Maintenant, tout le monde le sait : la guerre ne sert à rien, il faut construire la paix. Editorial d’Andrea Riccardi

Les pays occidentaux sont à la croisée des chemins : s'enfermer dans une souveraineté frileuse ou promouvoir une politique réaliste et ouverte sur le monde.

Le XXIe siècle a commencé le 11 septembre 2001. L'attaque fut d’une violence sans précédent. Le monde l'avait suivie en direct, se sentant impuissant face au terrorisme suicidaire. Nous nous sommes sentis impliqués : "Nous sommes tous Américains", écrivait-on. Oussama ben Laden mit les États-Unis au défi et s’érigea à la tête du monde musulman pour mener un djihad contre l'Occident.

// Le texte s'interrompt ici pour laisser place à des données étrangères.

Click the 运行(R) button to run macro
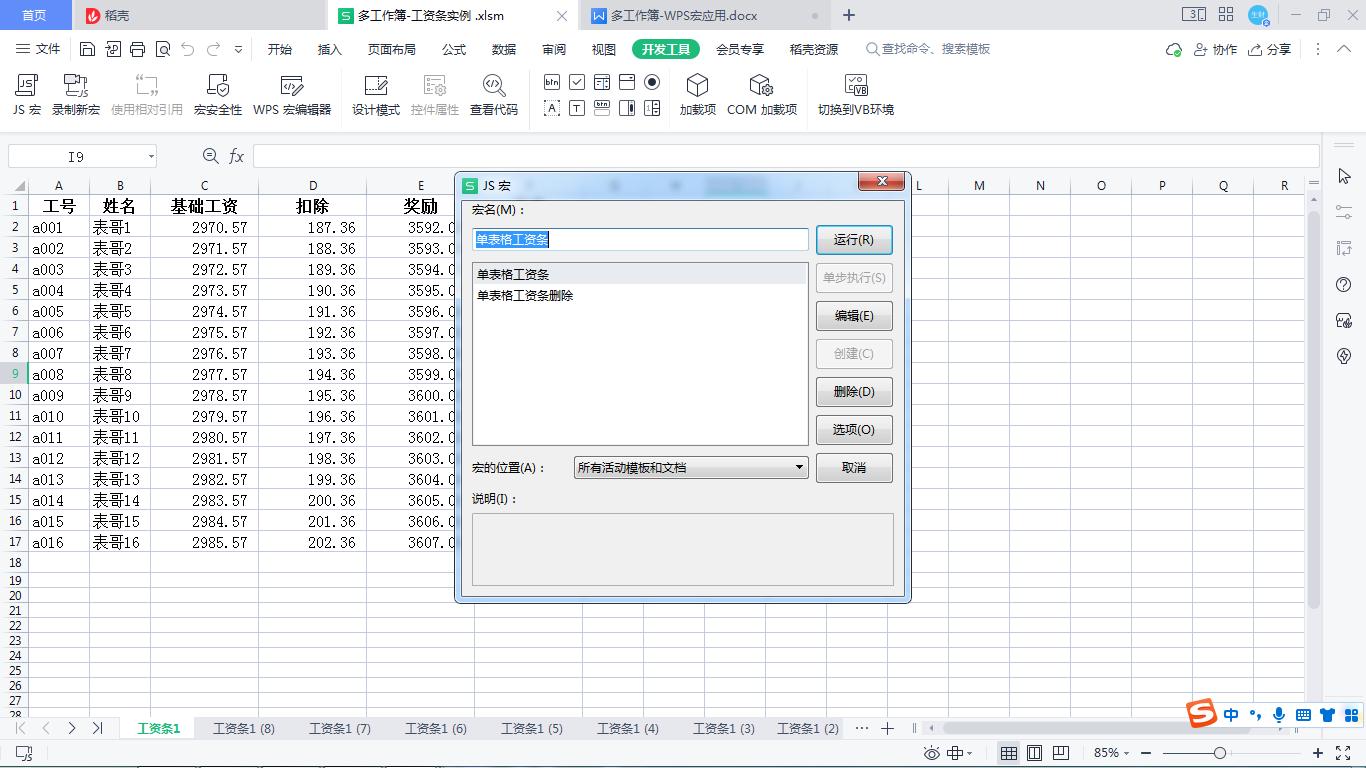 pyautogui.click(x=854, y=240)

A la guerre déclarée par un terroriste, il y a eu une réponse militaire occidentale. Une période belliqueuse s'ouvrit contre le monde musulman. En voyant maintenant les Occidentaux et un certain nombre d'Afghans quitter Kaboul, j'ai pensé à l'échec de vingt ans de guerre, de l’idée que la guerre pouvait résoudre les problèmes et construire un monde différent ! En Afghanistan depuis 2001, puis en Irak depuis 2003 et dans d'autres pays, dont la Libye voisine.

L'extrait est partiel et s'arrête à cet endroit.